◆ STORED DATA ◆
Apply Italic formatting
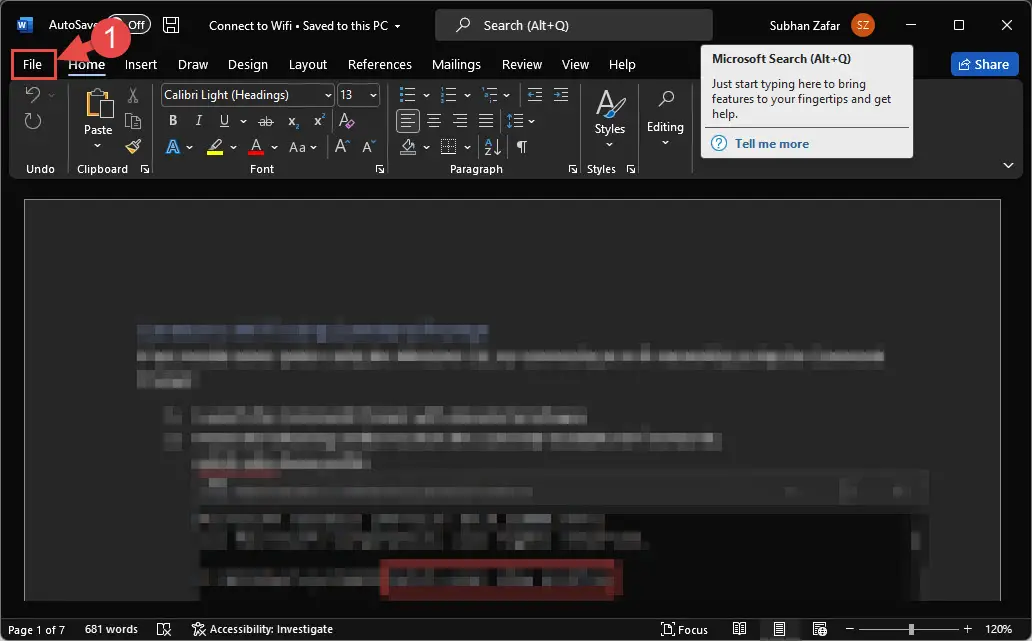The width and height of the screenshot is (1032, 641). (x=198, y=121)
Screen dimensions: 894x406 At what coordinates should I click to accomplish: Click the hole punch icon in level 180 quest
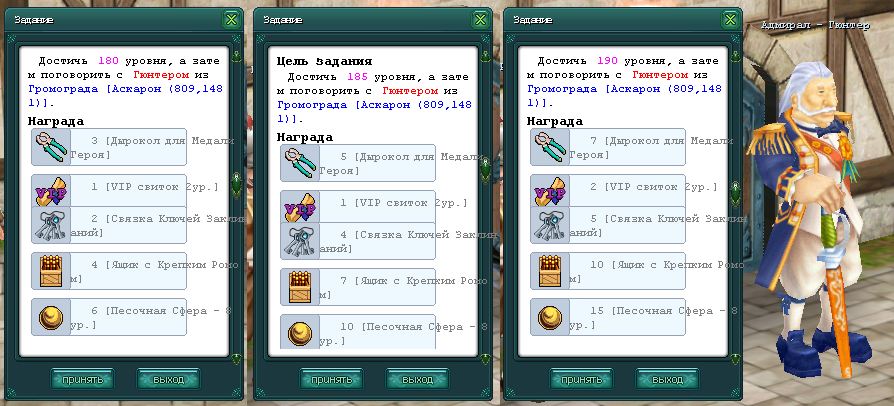(x=51, y=147)
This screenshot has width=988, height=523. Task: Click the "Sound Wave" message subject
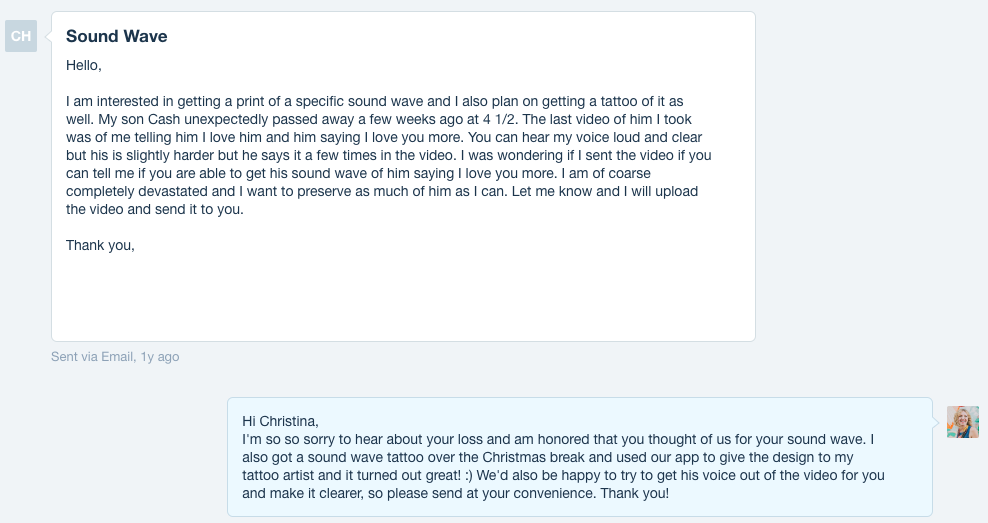coord(116,37)
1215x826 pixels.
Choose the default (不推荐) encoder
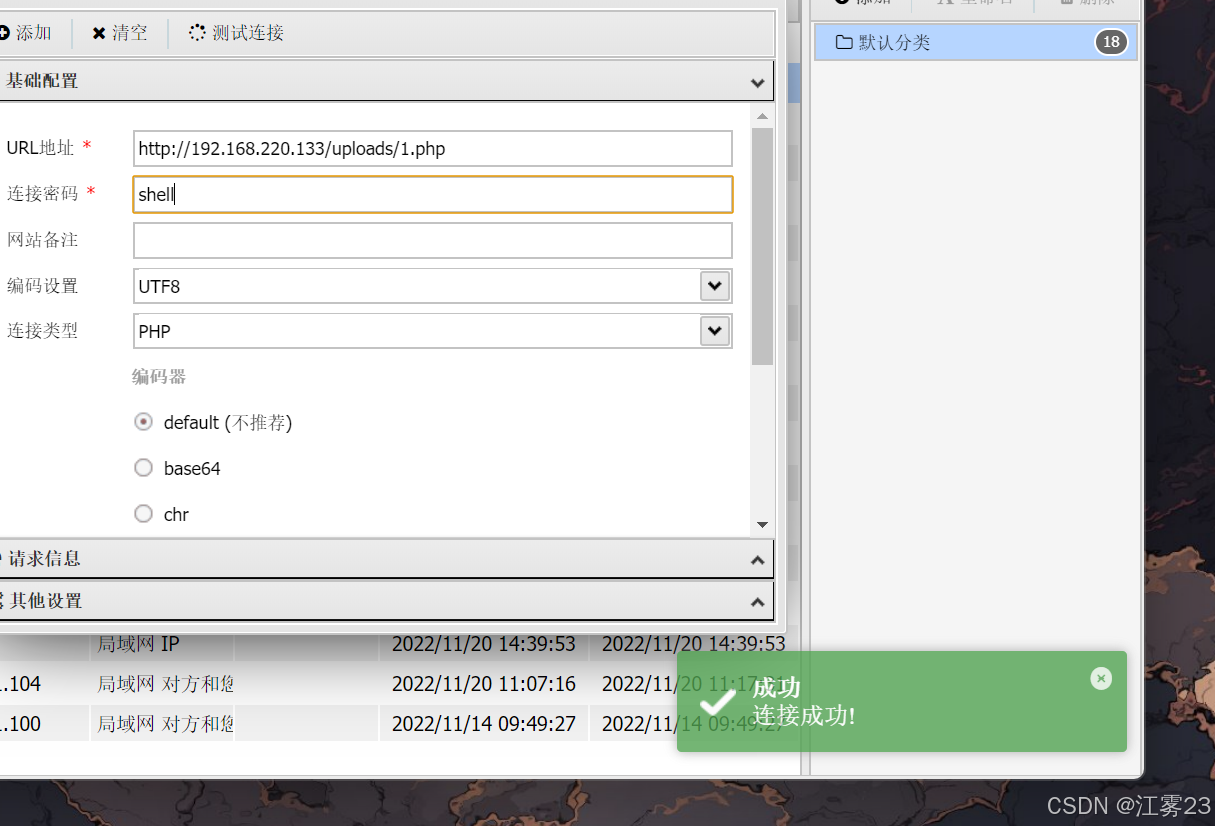[143, 421]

◆ EXERCISE REQUIREMENTS ◆
Reproduce the whole listing verbatim. Pictures stay out of the copy.

◆ RESPONSE ◆
Apply Italic formatting
The width and height of the screenshot is (1032, 641). (x=198, y=121)
Screen dimensions: 894x406 At what coordinates should I click to accomplish: Click the hole punch icon in level 180 quest
(x=51, y=147)
This screenshot has width=988, height=523. Task: Click the "Sound Wave" message subject
coord(116,37)
1215x826 pixels.
Choose the default (不推荐) encoder
[143, 421]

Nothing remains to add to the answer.